DOCUMENT PASSAGE.
Thus, with Heather, we'd like to offer this blog to you, Reader - a blur of observations and ideas. Confusing, an obscure hodgepodge with no rhyme or reason, isn't it? But isn't this what makes life worth living? It's like the famous line Robin Williams gives his Welton Academy students in Dead Poets Society:

"'That the powerful play goes on, and you may contribute a verse.' What will your verse be?"

As a budding writer, that line particularly hits home for me, and I'm sure it does for Heather, as well. I intend to scribble quite a few jottings on the script of the powerful play that is Life: let this be the first of many.

Khodafez.

-R.R.

Genesis

Flickr Credit: shutterhacks
It’s 10 PM, July 27, 2014. And this post was supposed to be done maybe six, seven hours ago. Before supper, at the very least. But no.

ENTRIES PROVIDED.

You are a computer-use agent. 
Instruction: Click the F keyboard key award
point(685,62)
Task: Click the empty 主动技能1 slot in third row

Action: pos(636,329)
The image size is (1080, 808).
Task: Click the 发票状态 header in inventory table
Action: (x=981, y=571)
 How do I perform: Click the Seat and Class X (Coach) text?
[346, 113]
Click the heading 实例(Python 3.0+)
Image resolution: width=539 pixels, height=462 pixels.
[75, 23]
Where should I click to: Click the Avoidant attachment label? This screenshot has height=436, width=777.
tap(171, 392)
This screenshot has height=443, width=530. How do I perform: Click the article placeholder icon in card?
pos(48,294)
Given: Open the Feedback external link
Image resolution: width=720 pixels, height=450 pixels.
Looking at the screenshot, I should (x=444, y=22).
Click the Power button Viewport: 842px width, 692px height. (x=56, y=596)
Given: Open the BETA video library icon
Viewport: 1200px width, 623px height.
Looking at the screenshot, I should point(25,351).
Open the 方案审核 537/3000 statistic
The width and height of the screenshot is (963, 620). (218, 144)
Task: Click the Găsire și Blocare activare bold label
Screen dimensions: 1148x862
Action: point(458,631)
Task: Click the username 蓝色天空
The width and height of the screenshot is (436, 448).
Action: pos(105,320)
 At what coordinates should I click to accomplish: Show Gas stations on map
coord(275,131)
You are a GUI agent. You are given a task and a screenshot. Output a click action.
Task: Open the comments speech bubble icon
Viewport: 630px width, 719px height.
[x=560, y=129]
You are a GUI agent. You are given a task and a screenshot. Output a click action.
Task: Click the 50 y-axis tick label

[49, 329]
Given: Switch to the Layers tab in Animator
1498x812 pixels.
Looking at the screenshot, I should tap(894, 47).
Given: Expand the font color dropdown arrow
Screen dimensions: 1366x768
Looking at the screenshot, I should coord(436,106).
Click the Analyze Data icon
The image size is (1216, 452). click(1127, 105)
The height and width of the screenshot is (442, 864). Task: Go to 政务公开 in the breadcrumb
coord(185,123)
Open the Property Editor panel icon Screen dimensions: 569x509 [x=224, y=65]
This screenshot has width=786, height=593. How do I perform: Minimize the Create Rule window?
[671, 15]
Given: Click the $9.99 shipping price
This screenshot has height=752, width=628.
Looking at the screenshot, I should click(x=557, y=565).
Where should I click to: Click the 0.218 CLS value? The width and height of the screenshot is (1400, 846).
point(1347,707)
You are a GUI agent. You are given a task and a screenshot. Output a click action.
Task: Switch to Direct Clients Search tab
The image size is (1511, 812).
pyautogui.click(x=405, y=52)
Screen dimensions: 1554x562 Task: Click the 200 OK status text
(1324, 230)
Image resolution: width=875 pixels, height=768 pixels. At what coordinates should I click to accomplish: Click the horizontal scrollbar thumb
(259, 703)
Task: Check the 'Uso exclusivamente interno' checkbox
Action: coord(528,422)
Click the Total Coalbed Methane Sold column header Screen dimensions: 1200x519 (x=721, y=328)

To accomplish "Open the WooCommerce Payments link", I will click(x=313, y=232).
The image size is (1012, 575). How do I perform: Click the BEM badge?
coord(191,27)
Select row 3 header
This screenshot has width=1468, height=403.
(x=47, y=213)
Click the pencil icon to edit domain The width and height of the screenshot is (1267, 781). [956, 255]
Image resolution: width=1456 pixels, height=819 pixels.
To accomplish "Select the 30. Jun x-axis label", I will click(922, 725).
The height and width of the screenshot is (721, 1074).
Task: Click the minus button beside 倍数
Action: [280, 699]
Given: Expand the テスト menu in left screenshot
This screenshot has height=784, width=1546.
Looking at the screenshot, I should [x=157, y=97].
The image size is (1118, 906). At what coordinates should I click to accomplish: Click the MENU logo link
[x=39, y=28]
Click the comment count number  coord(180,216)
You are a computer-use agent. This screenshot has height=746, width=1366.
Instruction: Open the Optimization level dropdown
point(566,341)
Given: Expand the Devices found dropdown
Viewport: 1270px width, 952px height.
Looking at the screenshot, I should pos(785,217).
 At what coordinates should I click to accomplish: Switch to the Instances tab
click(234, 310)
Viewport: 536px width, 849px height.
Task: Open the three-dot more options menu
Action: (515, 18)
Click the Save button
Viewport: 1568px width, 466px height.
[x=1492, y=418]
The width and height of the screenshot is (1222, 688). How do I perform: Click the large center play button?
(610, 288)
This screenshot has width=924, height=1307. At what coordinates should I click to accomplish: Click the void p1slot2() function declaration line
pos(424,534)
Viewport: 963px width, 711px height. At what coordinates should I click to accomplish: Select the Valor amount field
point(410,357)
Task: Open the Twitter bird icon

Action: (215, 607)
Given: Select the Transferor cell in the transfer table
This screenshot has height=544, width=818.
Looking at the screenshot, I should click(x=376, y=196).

WHAT NEEDS TO BE DONE.
Quote every sentence in the blog passage that ends with a question mark.

RESPONSE BOX.
- "Confusing, an obscure hodgepodge with no rhyme or reason, isn't it?"
- "But isn't this what makes life worth living?"
- "What will your verse be?"